Reuters Media Columnist Explains That SOPA/PIPA Are A 'Cure Worse Than The Disease'
from the of-course-they-are dept
In the continuing mainstream news realization that SOPA and PIPA are dreadful bills that won't stop infringement, but will have massive negative consequences for the internet, we've got Reuters' (formerly Slate's) celebrated media columnist, Jack Shafer, explaining how "Hollywood's pirate cure is worse than the disease." If you've been following Techdirt for a while, there's nothing really new here, but it is a nice summary. I especially like the part where he responds to a Fox exec claiming that Hollywood's "mistake" was allowing people to call infringement "piracy" (no, really, Tom Rothman, co-CEO of Fox Filmed Entertainment actually said that):...resorting to this sort of hyperbole is just the Hollywood way of winning an argument. In 1982, Jack Valenti, then head of the movie business’s trade association, told Congress in 1982 that the VCR was “to the American film producer and the American public what the Boston Strangler is to the American woman at home alone.” The happy Hollywood ending to that copyright Armageddon? The VCR made the movie industry ridiculously wealthy by creating a new sales channel.In the end, Shafer notes that even as he makes his living creating "intellectual property," he can't support such awful bills.

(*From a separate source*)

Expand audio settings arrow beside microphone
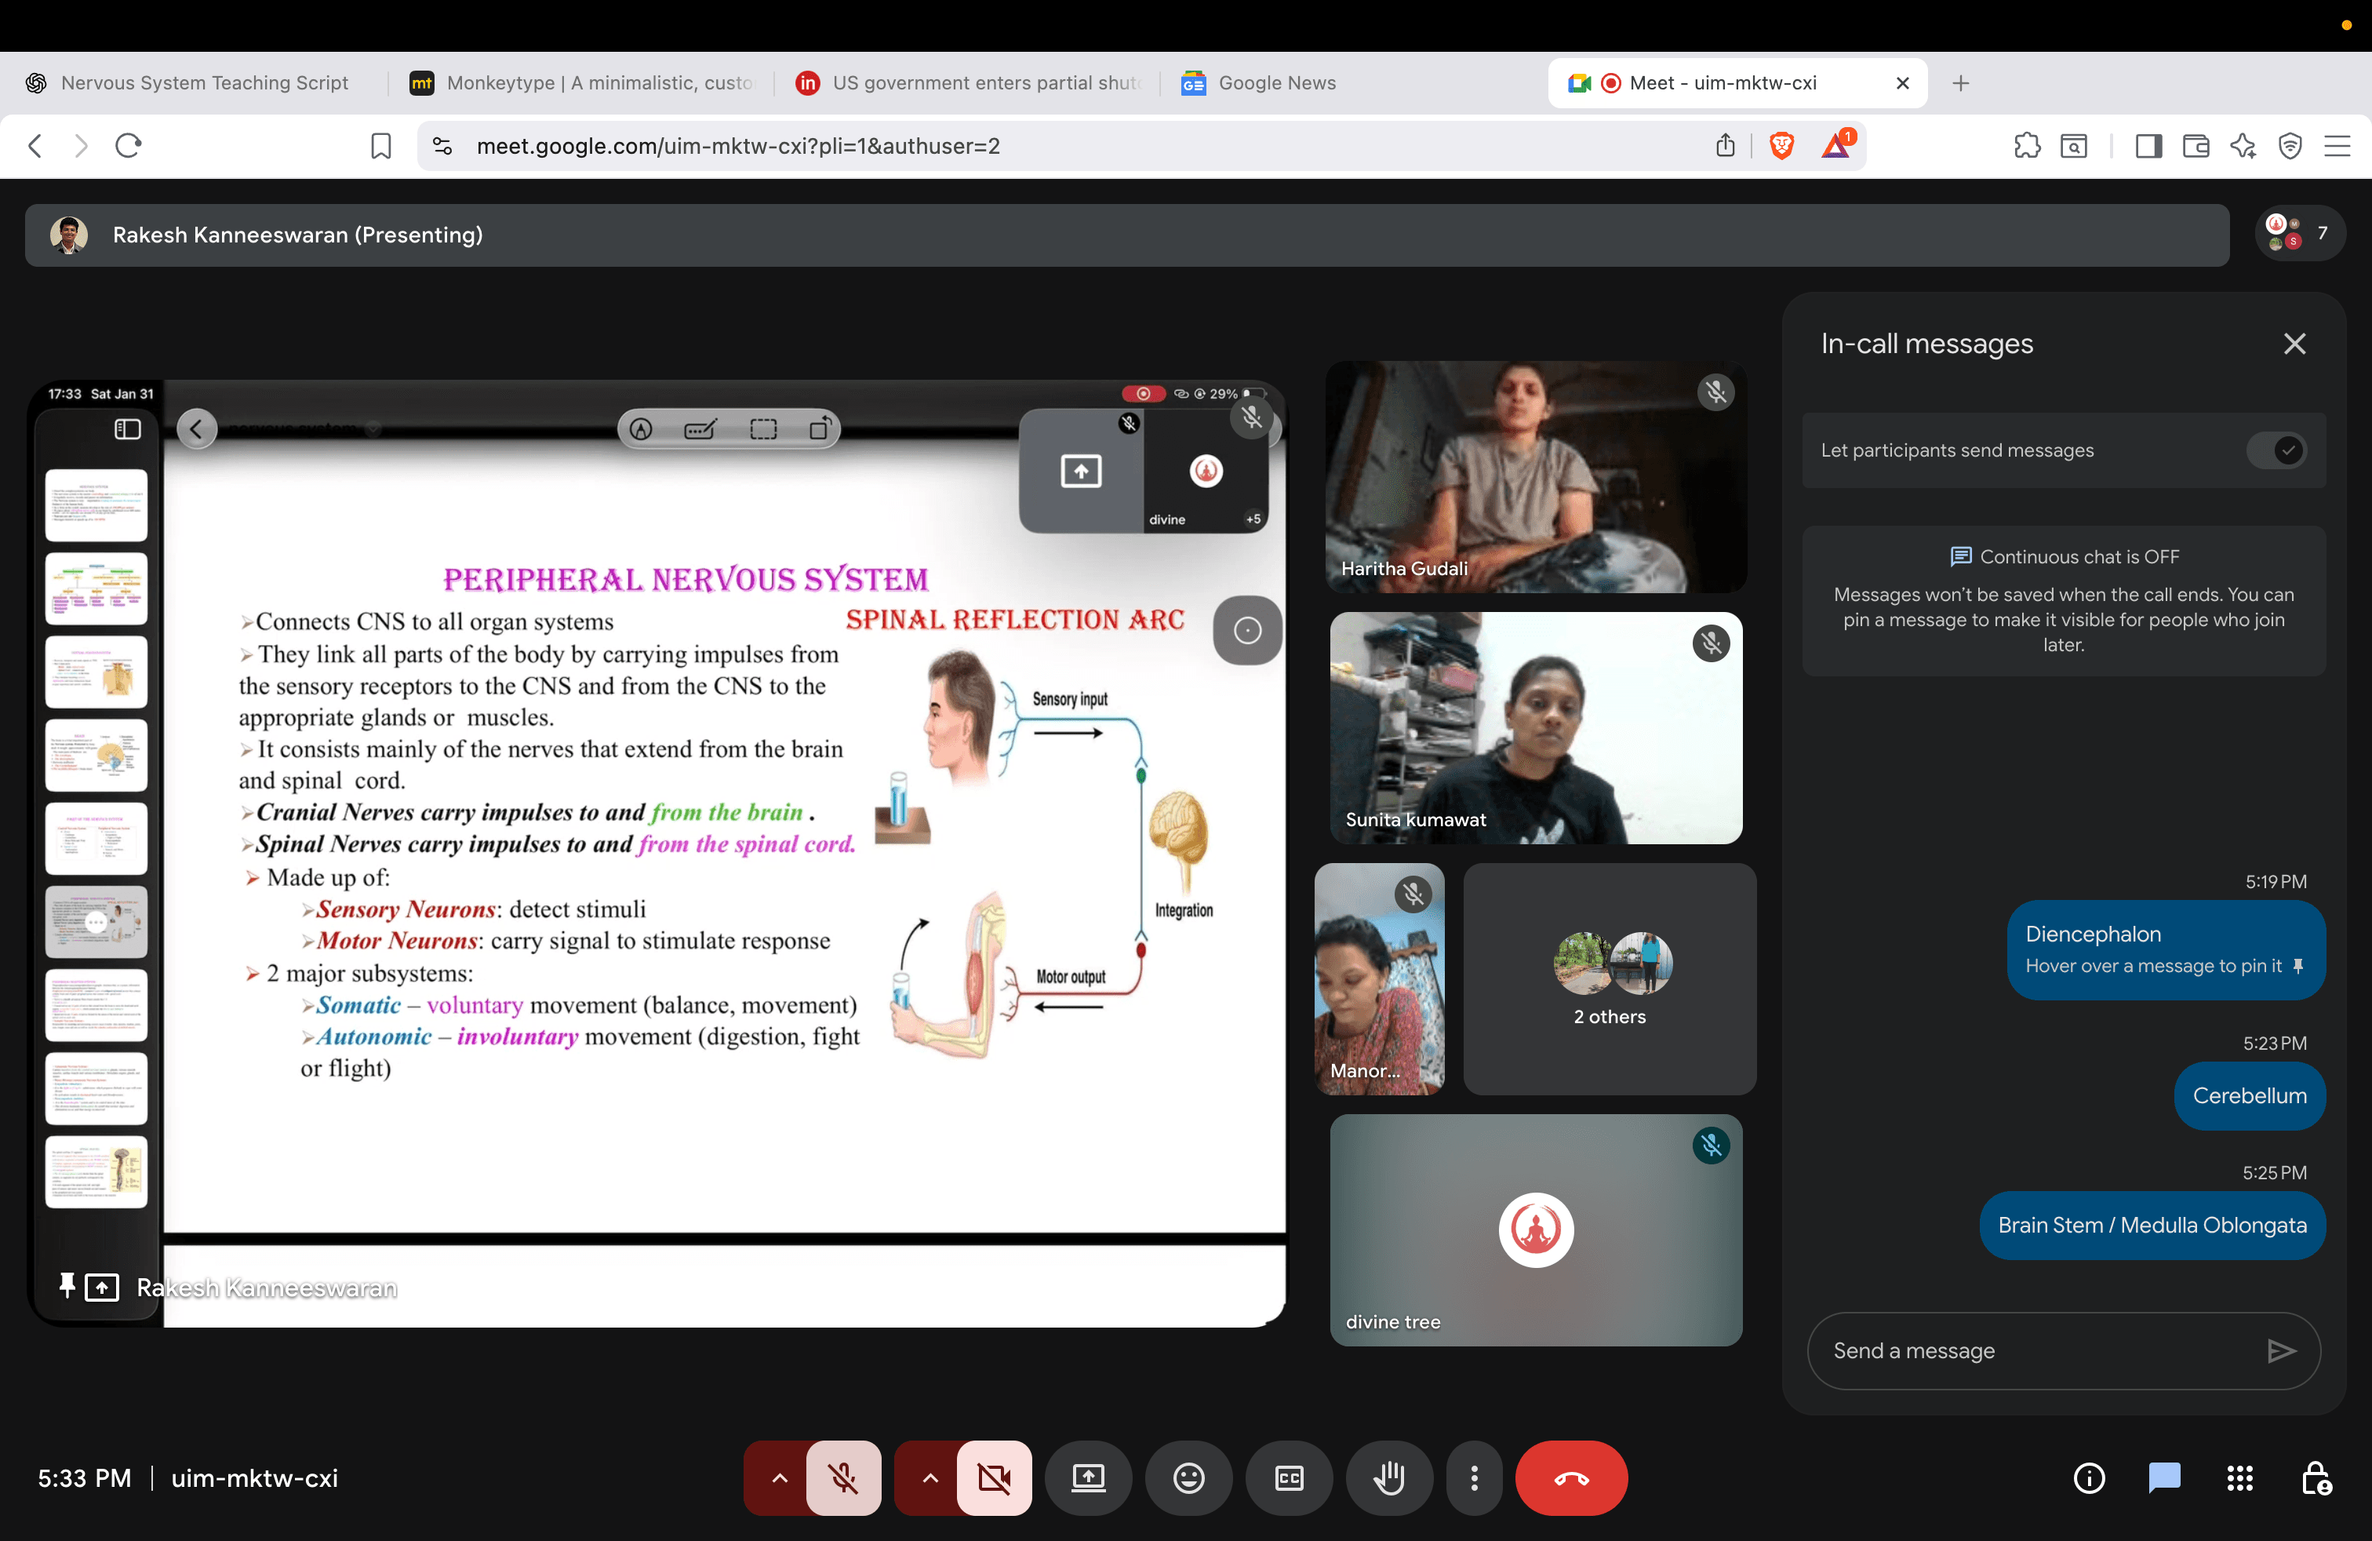The image size is (2372, 1541). click(779, 1477)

Pirates and the “intellectual-property defense industry” ([Adrian] Johns’s delightful phrase) have been clashing at least once a century since the end of the Middle Ages. Sometimes cultural changes spur the fight, as in the Enlightenment era when the first modern copyright and patent systems took hold, he writes. But leaps in technology drive the conflict, too, as the histories of inexpensive movable type, the piano roll, the Victrola, the VCR, the personal computer, and the Internet prove. The faster that technology moves, the more vicious the fight. In recent decades, the piracy debate has moved to those new industries that have persuaded the government to expand the IP rights to their plant seeds and genes. (And, yes, the agriculture and pharmaceutical industries have allied themselves with the entertainment complex in this current political battle.)

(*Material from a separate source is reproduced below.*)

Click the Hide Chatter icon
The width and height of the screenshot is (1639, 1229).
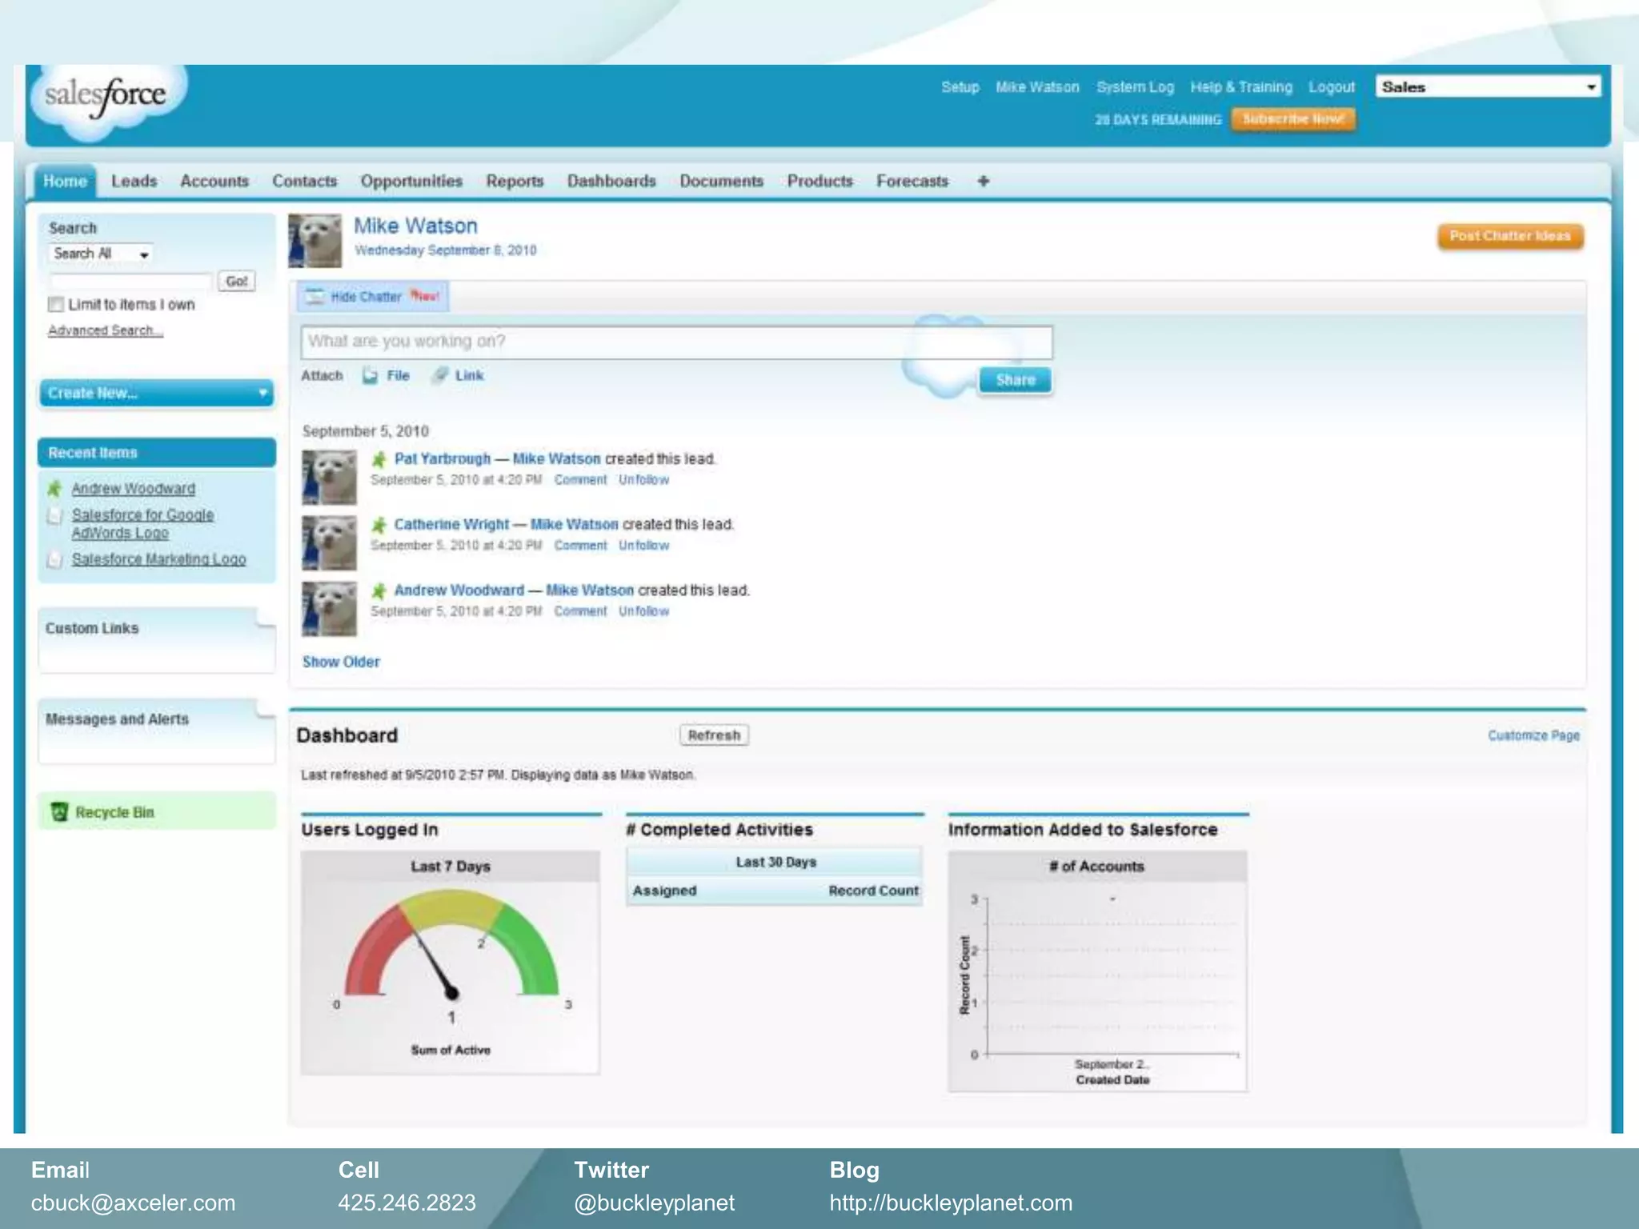(x=315, y=297)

As someone who creates "intellectual property" (I shudder at the phrase) for a living and works for a huge company that owns slews of it, I have a vested interest in this fight. But SOPA or PIP would do excess damage to free speech, free association, free commerce, and innovation in the name of scuttling the Internet’s scurvy pirates. As the character Ramon Miguel “Mike” Vargas says in Orson Welles’s Touch of Evil, “A policeman’s job is only easy in a police state.”